Moving from online to offline access

All of this is done with an internet connection.  We must remember however that there are instances where we may be without internet connectivity (my iPhone service drops out even at major London train stations) and many in other countries with either no or low access to the internet, either through coverage, government regulation or poverty.

This is where it becomes interesting.  With OAuth support, services can be linked together without having to share usernames and passwords, creating a strong bond which will then allow .tel and other services to interact.  This we know will help those in the community who are developing management solutions for .tel to provide a trusted online service and we hope deliver them much success.  But at the same time, it will enable ‘offline’ services to interact with .tel.

What do I mean by this?  There is a proof of concept running on Twitter (see http://twitter.com/2tel) at present which shows Henri Asseily and my .tel names being managed by Twitter, and the both of us looking up information from other .tel names.  OK, fine, Twitter is an online service.  But what we’re actually doing is managing our .tel names and looking up .tel information via the Twitter SMS gateway.  We’re simply using the Twitter service as a bridge at present to enable us to utilize their SMS gateway to do this.  It could quite easily be a stand-alone SMS gateway.  OAuth will therefore enable .tel owners who don’t have continuous access to the internet to manage their names, and enable those with no internet access at all to access real-time updates from .tel names via SMS.  The first top level domain you can access and update without an internet connection.

This is what excites me.  I have to admit, I’m excited because I came up with the idea.  But if I can come up with that idea (and I’m not a real technologist, I just like and talk about technology) then what can the real technologists come up with?  The future of OAuth and binding .tel names to SMS I think provides a significant opportunity to telecommunications companies to begin to offer these to their customers, and a compelling business model for them to embed these into their offerings.  There is a huge market out there of people who wish to be found online but don’t have access to the internet all the time; India is just one of those markets and virtually all communication is done by SMS or mobile.

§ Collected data
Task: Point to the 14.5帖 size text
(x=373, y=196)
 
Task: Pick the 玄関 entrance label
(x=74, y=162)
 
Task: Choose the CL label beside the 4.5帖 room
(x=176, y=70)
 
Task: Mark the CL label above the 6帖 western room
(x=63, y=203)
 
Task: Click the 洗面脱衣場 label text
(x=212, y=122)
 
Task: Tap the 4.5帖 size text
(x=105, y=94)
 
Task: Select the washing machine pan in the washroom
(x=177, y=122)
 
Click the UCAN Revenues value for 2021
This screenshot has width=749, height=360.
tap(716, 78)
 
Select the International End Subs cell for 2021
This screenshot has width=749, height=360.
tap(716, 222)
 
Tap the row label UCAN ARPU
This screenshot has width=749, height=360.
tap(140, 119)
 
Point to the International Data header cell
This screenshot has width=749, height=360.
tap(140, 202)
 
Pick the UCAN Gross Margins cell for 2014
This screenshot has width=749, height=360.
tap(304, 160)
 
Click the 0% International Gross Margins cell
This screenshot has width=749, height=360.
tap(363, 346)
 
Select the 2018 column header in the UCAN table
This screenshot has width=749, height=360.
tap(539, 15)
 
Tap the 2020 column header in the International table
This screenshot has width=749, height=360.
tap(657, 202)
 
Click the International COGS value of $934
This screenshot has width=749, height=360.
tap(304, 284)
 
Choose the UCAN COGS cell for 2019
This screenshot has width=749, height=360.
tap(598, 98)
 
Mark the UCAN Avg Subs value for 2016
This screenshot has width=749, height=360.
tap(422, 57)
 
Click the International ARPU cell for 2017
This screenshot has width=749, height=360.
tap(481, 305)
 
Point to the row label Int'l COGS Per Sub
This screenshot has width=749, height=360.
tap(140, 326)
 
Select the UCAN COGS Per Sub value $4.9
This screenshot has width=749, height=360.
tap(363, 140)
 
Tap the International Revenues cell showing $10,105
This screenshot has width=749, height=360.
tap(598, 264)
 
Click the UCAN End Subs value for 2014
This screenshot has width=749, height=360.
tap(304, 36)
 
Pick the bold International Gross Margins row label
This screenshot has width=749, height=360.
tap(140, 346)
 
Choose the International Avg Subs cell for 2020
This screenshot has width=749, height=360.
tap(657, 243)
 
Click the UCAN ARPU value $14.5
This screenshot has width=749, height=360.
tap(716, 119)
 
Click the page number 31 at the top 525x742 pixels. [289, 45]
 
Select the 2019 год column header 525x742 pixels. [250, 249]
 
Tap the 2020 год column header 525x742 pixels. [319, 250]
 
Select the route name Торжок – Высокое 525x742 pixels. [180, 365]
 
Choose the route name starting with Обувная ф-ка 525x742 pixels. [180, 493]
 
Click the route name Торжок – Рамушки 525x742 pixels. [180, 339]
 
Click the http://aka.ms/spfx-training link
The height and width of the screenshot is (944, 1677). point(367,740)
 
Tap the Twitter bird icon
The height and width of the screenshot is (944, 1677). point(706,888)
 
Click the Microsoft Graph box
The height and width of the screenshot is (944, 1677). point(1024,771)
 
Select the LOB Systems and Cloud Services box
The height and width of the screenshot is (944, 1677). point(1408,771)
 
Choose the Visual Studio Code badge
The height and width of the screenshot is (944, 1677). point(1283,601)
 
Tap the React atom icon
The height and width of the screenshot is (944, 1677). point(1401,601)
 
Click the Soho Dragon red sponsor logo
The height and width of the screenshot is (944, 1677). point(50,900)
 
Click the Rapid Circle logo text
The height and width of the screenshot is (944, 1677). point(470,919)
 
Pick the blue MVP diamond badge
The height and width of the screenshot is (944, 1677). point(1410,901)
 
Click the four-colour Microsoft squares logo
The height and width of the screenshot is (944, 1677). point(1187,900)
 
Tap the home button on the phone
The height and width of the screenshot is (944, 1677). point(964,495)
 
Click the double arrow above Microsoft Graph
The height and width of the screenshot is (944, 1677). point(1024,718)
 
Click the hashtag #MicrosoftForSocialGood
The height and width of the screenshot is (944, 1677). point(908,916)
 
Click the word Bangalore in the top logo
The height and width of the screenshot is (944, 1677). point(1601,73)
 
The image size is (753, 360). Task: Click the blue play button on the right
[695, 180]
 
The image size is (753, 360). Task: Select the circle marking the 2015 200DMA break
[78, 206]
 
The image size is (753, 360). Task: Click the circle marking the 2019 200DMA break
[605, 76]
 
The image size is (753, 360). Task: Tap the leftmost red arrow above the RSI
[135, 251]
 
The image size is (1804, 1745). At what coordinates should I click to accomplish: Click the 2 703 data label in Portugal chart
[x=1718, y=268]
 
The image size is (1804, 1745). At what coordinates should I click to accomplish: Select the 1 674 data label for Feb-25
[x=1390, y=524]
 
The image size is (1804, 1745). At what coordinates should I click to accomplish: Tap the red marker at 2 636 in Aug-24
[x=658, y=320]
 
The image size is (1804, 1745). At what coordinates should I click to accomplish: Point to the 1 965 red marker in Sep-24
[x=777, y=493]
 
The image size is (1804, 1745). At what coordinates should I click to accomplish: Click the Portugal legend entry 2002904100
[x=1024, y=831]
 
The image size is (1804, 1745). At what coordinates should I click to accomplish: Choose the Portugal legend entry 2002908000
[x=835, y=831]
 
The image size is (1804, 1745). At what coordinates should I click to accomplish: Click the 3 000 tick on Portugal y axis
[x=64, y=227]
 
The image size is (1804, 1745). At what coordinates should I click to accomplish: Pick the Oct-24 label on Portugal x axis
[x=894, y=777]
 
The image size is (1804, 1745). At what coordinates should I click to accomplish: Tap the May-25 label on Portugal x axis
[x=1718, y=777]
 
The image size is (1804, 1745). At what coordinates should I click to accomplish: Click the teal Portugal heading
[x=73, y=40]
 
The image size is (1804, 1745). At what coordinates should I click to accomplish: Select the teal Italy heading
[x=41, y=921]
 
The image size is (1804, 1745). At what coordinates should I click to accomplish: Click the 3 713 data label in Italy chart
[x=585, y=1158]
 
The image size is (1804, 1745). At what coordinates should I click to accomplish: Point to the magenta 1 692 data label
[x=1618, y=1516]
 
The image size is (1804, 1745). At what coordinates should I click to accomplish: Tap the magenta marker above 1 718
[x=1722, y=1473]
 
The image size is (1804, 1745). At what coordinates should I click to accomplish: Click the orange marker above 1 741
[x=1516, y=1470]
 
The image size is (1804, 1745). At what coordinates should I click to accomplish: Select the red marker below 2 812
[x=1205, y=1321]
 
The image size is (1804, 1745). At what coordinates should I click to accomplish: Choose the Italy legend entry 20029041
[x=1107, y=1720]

§ Task instructions
1 > Return a verbatim span of the passage on offline .tel access, beginning at the words "Moving from online" and stopping after "regulation or poverty.".
2 > Resume the passage on offline .tel access from the point where it stops.

§ Responses to the tasks
1 >
Moving from online to offline access

All of this is done with an internet connection.  We must remember however that there are instances where we may be without internet connectivity (my iPhone service drops out even at major London train stations) and many in other countries with either no or low access to the internet, either through coverage, government regulation or poverty.

2 >
Moving towards a single uniform identity that you can own

At the same time, OpenID will also provide a compelling case for .tel to start to become used as an identifier for people online.  Many people don’t have the skills or desire to build a website of their own.  They use free services – Blogger, Flickr, Twitter, Facebook – to communicate with people when they want to (as well as still SMS, which remains the biggest surprise to mobile companies who never expected it to be successful as a communications tool).  But at the same time, we increasingly see that individuals need a place they can ‘own’ online – the ‘go to’ resource so that, if they leave one or more social networks, they won’t lose their ‘social graph’ (or, in non-jargon, the friends they really want to keep in touch with whom they re-discovered through the social network).  Additionally, the pervasiveness of these services and networks is leading to complexities in remembering usernames and passwords for all of these services (especially if security is front of mind).  OpenID makes a .tel domain the username that people can utilize to sign in to other services.  It then provides one place to bind all services together, and also an increase in the ability for people to utilize their .tel names more than just as a web address to give to people.  Sure, you can get a free OpenID from third-party service providers, but you’re back to the same problem; how long can they continue to provide this as a free service, or as a service at all, without a revenue stream?  With .tel becoming an OpenID provider, you own your domain – it’s not yourname.openidprovider.com, it’s simply yourname.tel.

So I believe the next six months will open up the ability for existing owners to re-engage and potential owners to re-evaluate .tel as more than just a web-based service, and I’m looking forward to seeing the developments that existing members of the community and new participants will develop.